Models of the equation of state (EOS) type, used for describing fluid phase equilibria, typically assume that the system behavior can be described from binary contributions only. This is not enough for obtaining good predictions for the high-pressure phase equilibria of ternary highly non ideal systems. On the other hand, cubic mixing rules (CMRs) provide both, binary and ternary interaction parameters. Such ternary parameters have the potential of improving the reproduction of ternary experimental data while leaving invariant the description of the three constituent binary subsystems. In this work, we evaluate the possibilities of the CMRs approach for ternary systems by studying the phase equilibria of two of them, i.e., CO2 + n-hexadecane + 1,8-octanediol and CO2 + H2O + 2-propanol. For the system CO2 + n-hexadecane + 1,8-octanediol, we have available both, experimental isothermal binary and ternary phase equilibrium data. For such system, we investigate the influence of the ternary parameters on the size of ternary two-phase and three-phase equilibrium regions, and compare it to that of the experimental data. We also consider predicted values of the ternary parameters, which we need when ternary experimental data are not available.
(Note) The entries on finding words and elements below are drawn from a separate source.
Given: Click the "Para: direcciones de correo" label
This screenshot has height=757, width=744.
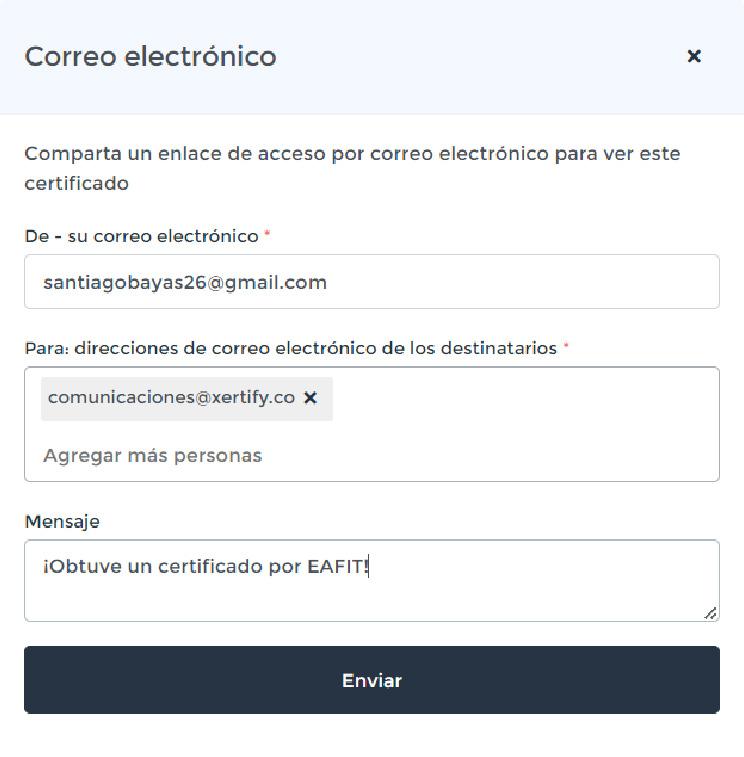Looking at the screenshot, I should [290, 348].
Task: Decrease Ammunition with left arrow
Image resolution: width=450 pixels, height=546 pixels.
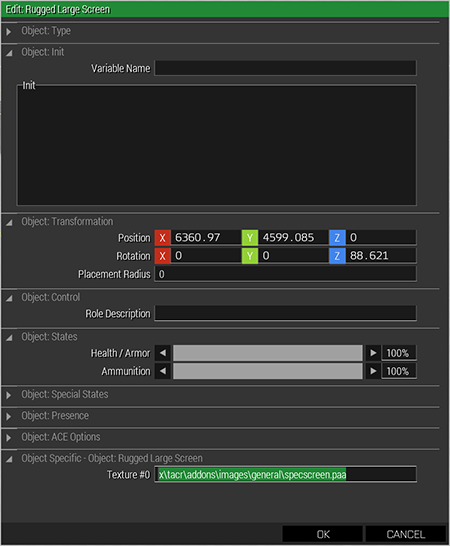Action: [x=163, y=371]
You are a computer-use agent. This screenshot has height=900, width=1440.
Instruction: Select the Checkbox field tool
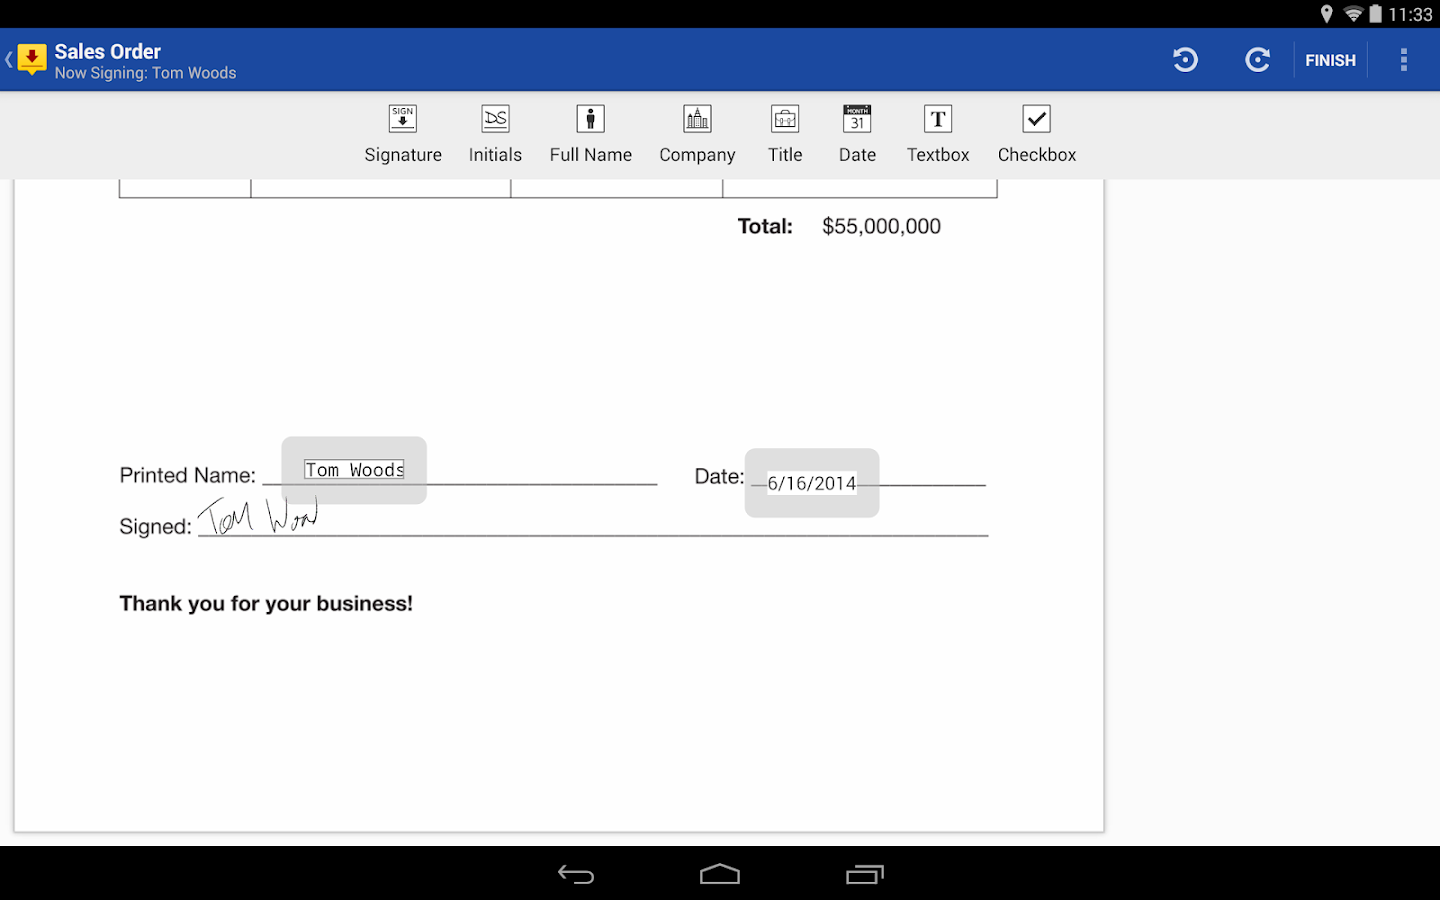click(1036, 133)
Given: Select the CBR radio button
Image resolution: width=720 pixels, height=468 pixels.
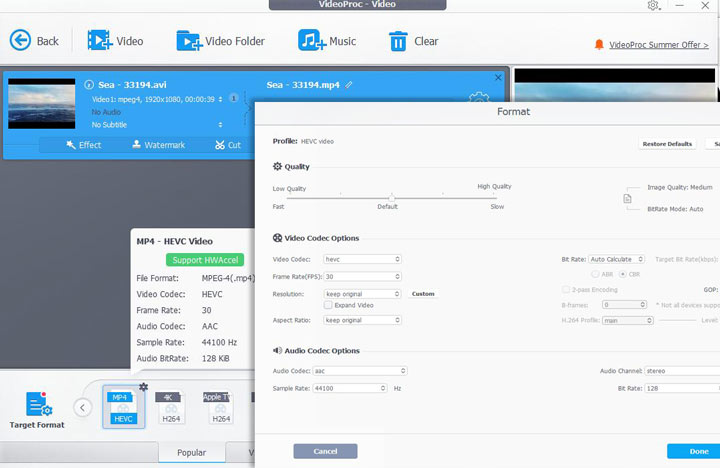Looking at the screenshot, I should (624, 273).
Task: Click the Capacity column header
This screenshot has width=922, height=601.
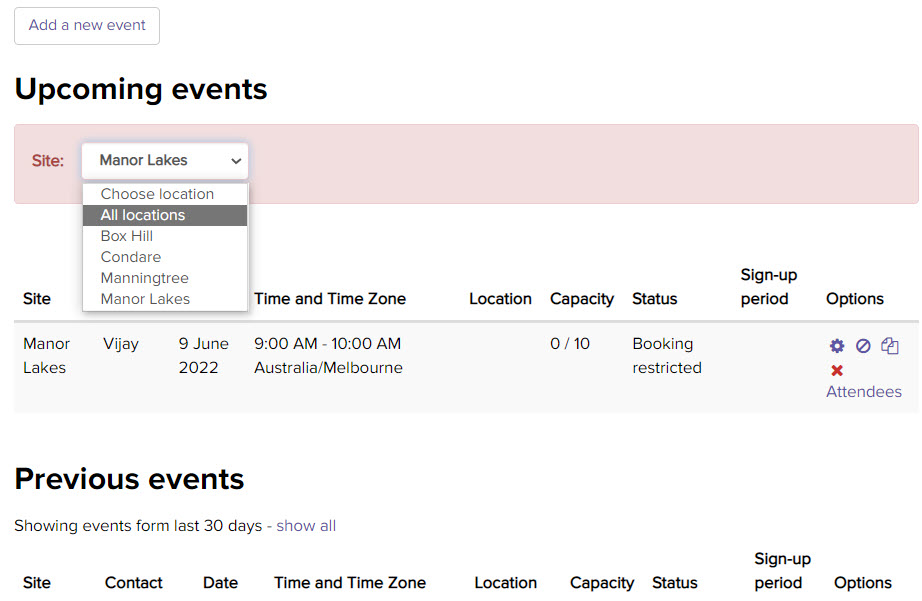Action: pyautogui.click(x=582, y=298)
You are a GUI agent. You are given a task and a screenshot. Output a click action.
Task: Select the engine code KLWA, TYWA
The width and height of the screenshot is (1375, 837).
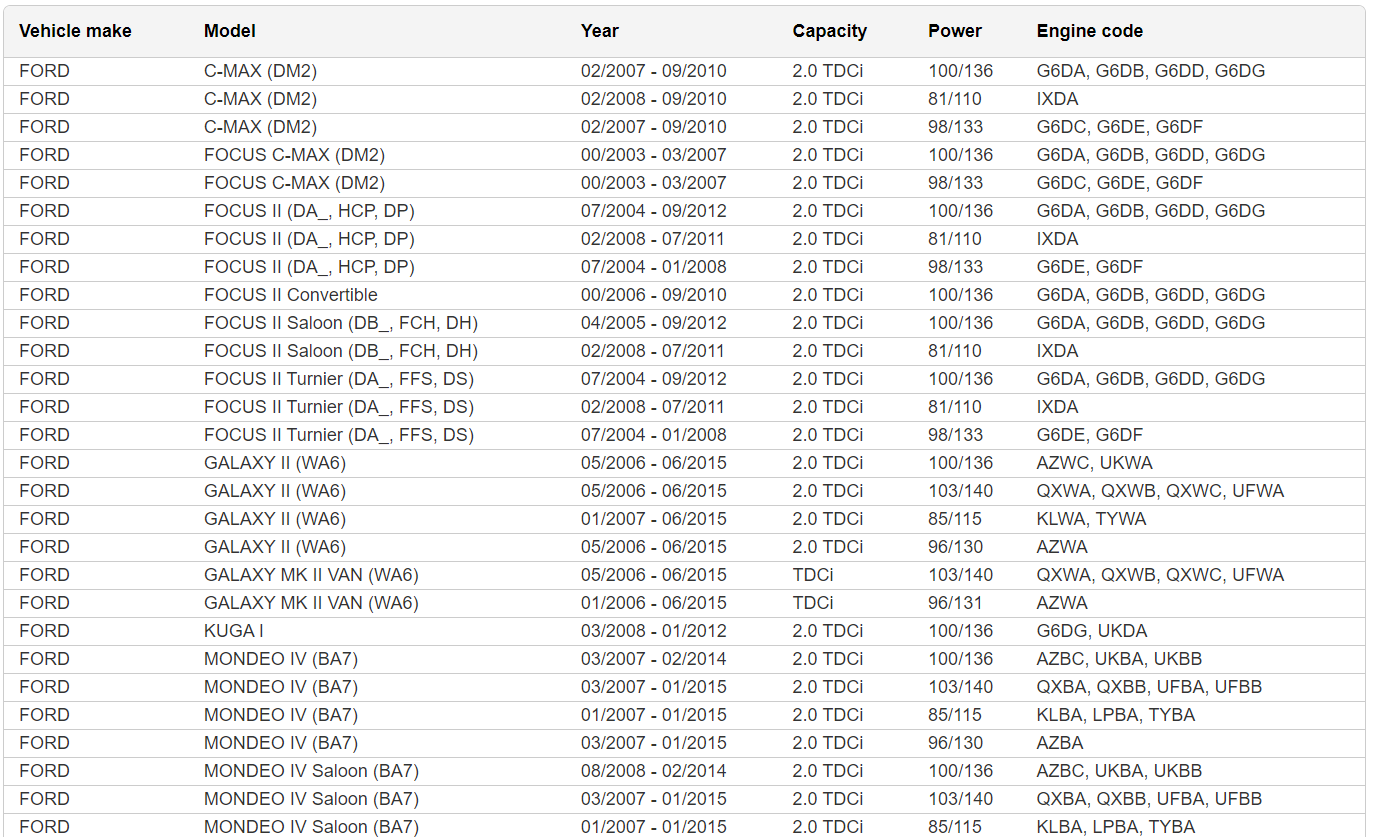1091,519
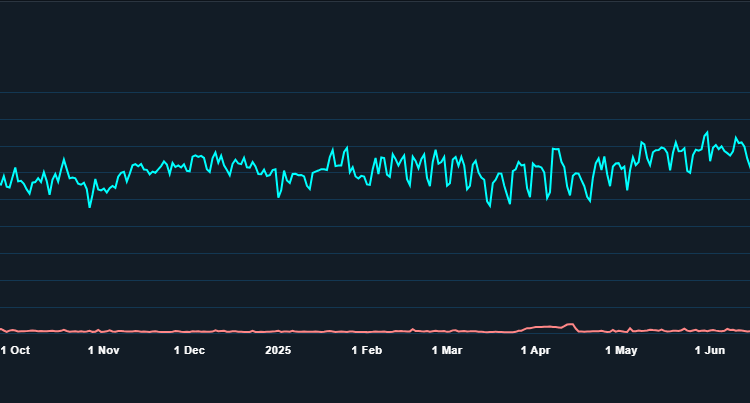Click the cyan line's highest peak near 1 Jun
The image size is (750, 403).
(x=707, y=132)
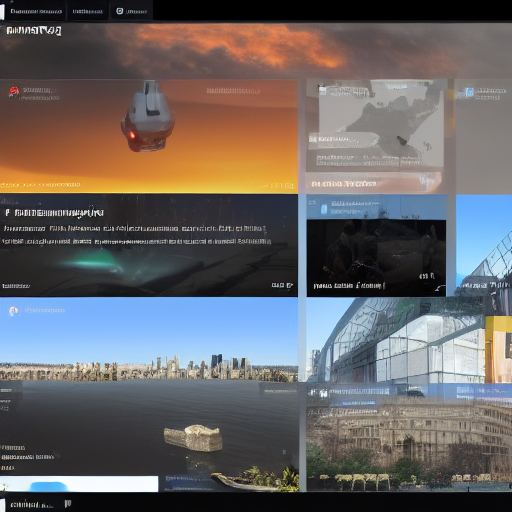Click the blue document icon on the blue-header tile
This screenshot has width=512, height=512.
tap(324, 209)
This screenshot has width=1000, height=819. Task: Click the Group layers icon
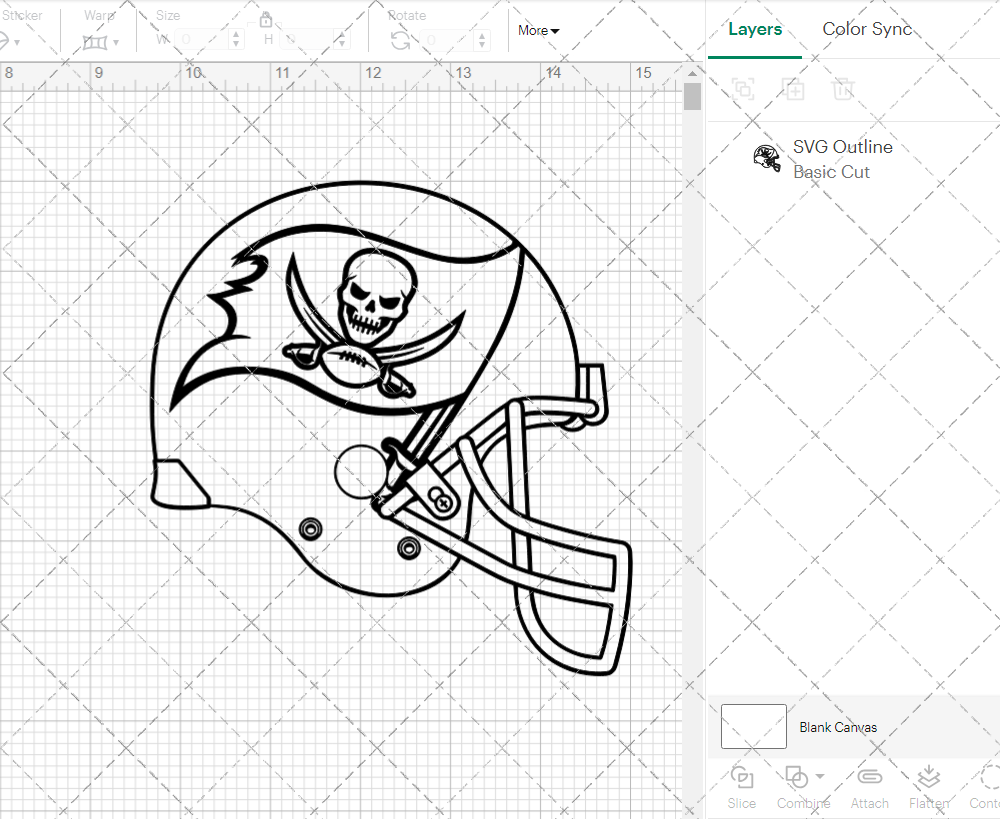742,89
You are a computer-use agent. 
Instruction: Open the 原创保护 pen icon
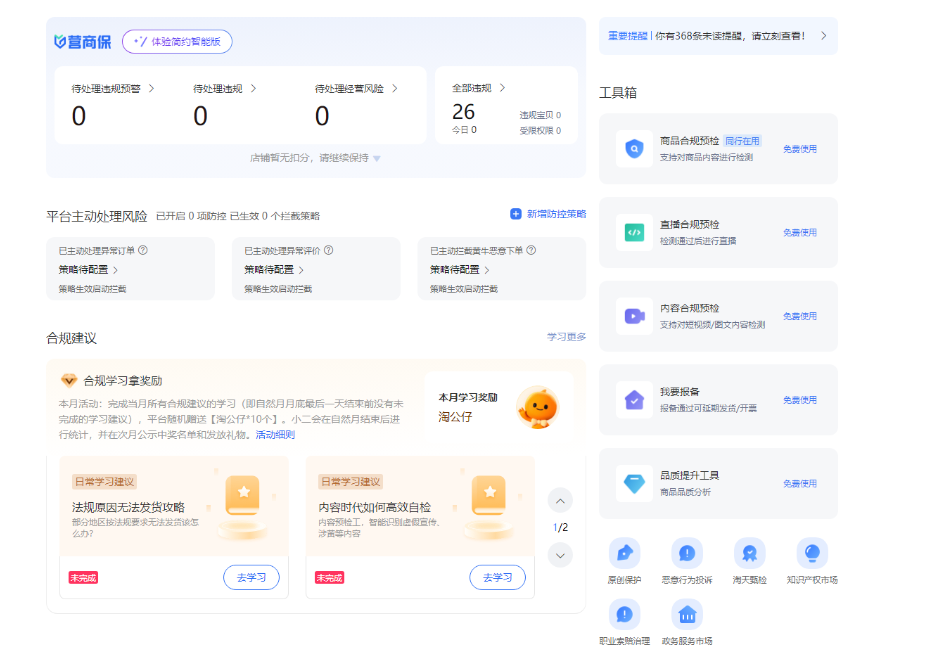coord(625,553)
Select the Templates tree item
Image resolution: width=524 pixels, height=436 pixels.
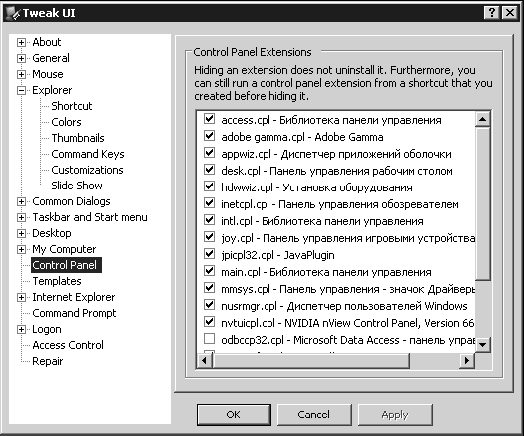point(57,281)
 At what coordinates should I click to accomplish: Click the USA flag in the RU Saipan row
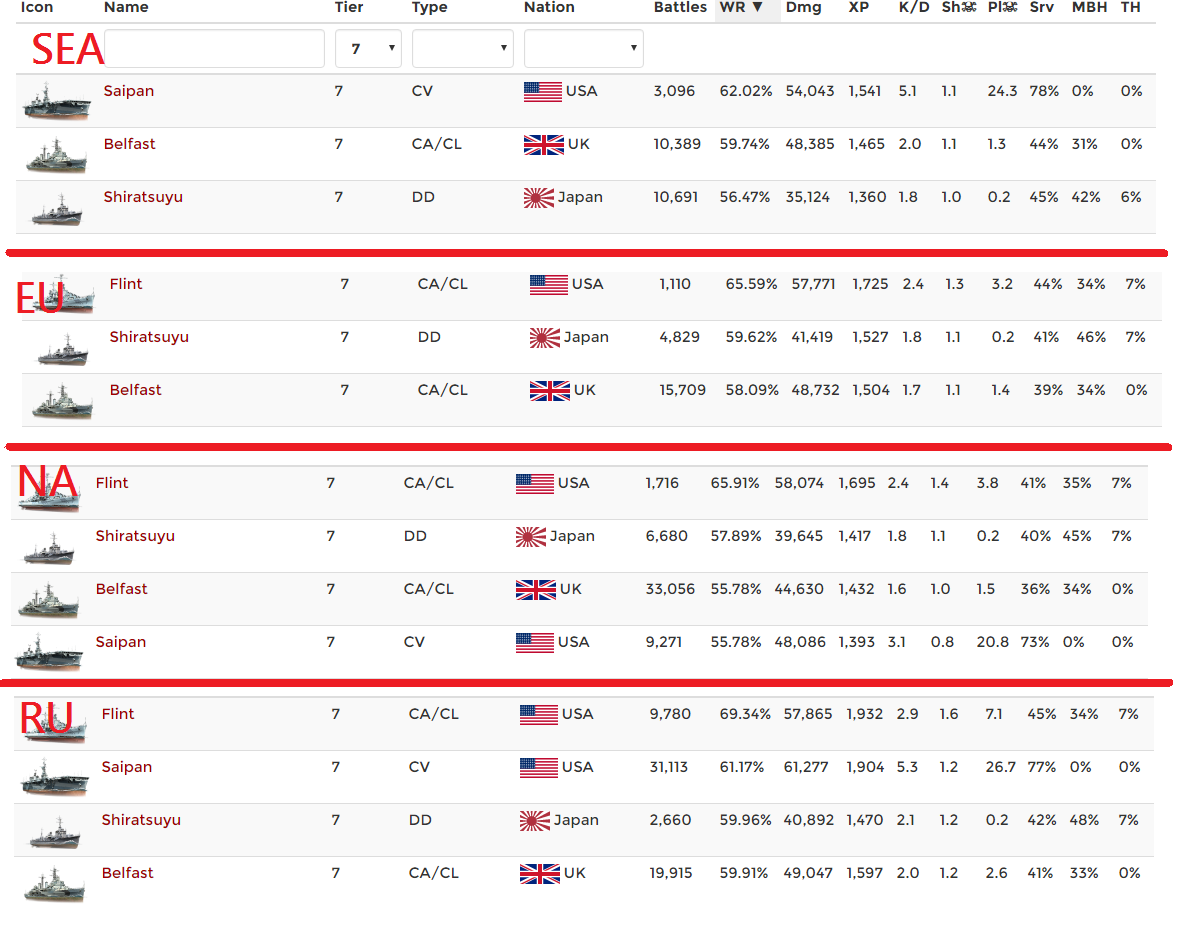539,768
For the system CO2 + H2O + 2-propanol, we examine the effect of the ternary interaction parameters on some calculated ternary univariant lines, ternary invariant points and ternary three-phase equilibria, over wide ranges of conditions.In this study, we use the Peng–Robinson (PR) EOS and Soave–Redlich–Kwong (SRK) EOS, both coupled to CMRs. Our results make evident the flexibility and improvement that can be gained in the description of ternary phase equilibria by resorting to ternary interaction parameters.